Change is difficult. We see this in our children as they suffer through growth spurts, irritating peers, and math class. Lesson study, like change, is not an easy thing to do. Indeed, lesson study is in itself a big change that can take us out of our comfort zone. However, being out of our comfort zone from time to time can lead to some real growth. So with lesson study, we are asked to initiate our own growth spurt, deal with our peers and, in the case of this high school lesson study group, get through math class.
The group was a math department with six members at a large high school in central Florida. Some members were geometry specialists; some were algebra experts; while others were math generalists. Members of the group came through traditional teacher education channels, alternative certification programs, and foreign teacher training academies. They were a group of veteran and new teachers, both the men and women. Like so many content-driven departments in our schools, they were hardly a team when they first met for lesson study.
The first two-day lesson study cycle was tense. The group did not know what to expect, they were from different math disciplines, and from different areas of the sprawling campus, so they didn't talk much with one another. During this first meeting, the members sniped at each other, jostled for domination and were in general, as difficult as the adolescents they taught. At the end of the first day, a name was drawn to teach the lesson, but the chosen one did not show-up the day the lesson was to be taught. This teacher didn't call, she just didn't show.
The no show could have been a disaster. However, because the teachers planned the lesson together, it was their lesson, not the no-show's lesson. So another member of the group stepped in and taught the lesson and another person was found to collect data. The data were analyzed and conclusions were drawn about the lesson's successes and failures. In short, the group moved on and grew without their comrade.
The second two-day lesson study went slightly better. Like the previous cycle, the group agreed on a subject matter.

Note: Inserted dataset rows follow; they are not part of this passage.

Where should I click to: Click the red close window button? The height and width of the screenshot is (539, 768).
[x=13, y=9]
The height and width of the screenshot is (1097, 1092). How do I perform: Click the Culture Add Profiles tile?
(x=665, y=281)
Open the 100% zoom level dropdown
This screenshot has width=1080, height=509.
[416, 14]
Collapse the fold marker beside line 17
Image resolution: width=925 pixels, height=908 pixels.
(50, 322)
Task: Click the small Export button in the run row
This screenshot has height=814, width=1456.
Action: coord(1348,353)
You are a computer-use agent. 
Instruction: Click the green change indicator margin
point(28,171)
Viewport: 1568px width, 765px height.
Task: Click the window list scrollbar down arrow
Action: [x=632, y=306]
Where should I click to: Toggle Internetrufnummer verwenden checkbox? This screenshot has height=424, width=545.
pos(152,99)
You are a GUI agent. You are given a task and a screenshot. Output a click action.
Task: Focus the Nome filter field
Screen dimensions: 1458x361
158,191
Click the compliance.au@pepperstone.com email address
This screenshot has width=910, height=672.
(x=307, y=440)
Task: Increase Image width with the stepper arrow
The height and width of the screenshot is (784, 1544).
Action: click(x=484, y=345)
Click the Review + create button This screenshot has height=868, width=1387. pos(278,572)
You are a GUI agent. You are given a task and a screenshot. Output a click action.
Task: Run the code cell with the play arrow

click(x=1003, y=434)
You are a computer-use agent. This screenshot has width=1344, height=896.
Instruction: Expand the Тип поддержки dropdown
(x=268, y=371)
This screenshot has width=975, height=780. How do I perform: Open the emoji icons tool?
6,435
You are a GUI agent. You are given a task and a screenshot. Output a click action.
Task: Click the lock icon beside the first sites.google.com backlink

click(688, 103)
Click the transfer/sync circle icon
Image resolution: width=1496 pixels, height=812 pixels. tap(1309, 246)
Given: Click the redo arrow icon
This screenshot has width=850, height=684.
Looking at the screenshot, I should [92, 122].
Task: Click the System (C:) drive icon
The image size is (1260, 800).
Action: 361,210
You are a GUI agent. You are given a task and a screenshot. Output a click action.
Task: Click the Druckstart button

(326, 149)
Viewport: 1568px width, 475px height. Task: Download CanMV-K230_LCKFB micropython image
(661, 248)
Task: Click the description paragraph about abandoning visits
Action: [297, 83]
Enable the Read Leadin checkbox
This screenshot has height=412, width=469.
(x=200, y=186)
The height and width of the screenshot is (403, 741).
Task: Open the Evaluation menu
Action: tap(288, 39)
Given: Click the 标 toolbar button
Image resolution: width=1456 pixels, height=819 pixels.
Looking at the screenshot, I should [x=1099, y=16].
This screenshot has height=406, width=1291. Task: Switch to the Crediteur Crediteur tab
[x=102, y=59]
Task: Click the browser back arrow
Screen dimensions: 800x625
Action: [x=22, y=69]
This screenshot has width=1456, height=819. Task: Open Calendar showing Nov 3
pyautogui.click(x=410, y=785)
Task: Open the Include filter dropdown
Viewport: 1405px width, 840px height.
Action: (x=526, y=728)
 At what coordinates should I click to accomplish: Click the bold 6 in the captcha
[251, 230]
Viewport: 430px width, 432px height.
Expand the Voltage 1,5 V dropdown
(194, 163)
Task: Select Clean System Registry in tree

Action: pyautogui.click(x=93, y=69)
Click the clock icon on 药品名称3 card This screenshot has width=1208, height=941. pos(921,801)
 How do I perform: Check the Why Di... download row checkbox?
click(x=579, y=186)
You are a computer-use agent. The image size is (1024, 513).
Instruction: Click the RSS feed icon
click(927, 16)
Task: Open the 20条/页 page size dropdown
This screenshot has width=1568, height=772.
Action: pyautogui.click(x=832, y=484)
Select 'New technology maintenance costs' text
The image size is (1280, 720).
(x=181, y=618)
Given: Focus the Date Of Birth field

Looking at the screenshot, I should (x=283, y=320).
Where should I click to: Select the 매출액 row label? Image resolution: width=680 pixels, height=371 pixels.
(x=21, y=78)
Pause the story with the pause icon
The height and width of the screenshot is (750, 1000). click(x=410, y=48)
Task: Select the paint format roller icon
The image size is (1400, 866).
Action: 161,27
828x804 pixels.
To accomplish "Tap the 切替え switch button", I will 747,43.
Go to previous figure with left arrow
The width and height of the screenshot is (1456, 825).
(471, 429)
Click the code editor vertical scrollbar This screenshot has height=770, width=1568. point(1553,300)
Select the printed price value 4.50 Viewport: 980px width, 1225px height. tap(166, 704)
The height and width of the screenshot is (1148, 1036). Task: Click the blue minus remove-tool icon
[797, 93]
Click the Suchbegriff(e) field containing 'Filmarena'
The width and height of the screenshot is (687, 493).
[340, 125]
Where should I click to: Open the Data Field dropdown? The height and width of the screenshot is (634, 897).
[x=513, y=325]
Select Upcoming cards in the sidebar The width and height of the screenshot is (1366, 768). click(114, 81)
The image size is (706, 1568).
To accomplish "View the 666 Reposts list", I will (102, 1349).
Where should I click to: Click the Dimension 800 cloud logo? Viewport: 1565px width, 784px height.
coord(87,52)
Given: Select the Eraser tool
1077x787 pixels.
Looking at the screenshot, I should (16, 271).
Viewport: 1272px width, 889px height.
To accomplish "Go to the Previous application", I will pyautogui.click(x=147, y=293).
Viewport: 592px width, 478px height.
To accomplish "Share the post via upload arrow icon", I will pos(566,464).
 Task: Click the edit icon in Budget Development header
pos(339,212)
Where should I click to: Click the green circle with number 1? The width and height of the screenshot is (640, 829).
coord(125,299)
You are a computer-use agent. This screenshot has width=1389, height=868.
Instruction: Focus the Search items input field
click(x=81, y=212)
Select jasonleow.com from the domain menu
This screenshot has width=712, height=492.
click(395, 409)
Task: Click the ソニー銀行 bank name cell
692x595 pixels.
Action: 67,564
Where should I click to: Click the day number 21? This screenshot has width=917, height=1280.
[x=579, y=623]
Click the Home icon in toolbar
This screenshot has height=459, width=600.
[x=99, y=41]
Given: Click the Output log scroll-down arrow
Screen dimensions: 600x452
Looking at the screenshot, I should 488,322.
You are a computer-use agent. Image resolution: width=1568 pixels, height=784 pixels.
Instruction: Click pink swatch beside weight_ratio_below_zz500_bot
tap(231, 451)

But this time, a group member brought one of her own lessons to the group. While the group member offered her lesson as a goodwill gesture to ease the way for the group, it caused tension. It was not a bad lesson, but everyone approaches a lesson differently, especially when there is such a diverse group and changes needed to be made to suit the others. This needed to be the group's lesson, not one member's lesson. As changes were made the teacher offering the lesson became defensive and the attitudes around the table deteriorated.
Luckily, a lesson to teach was finally agreed upon and a teacher was chosen to deliver the lesson the next day. She showed up, and taught the lesson without incident. Data analysis went smoothly and tweaks were made to the lesson. Some members of the team noted that they would teach the revised lesson in one of their next classes. A team was beginning to emerge.
The third two-day lesson study cycle was noticeably different. The group planned the lesson together, a teacher was chosen and taught the lesson, and data analysis informed the changes to the lesson. The group was relaxed, considerate and conversant with one another. They even joked and laughed with each other. A team was born.
To observe the development of this team was an amazing experience. More importantly, a team that works together and shares ideas can only serve to improve student learning. Even in a high school, lesson study can work to develop teams across grades within a discipline. In short, initiating our own growth spurt via lesson study and creating with our peers can get everyone, students and adults alike, successfully through math class.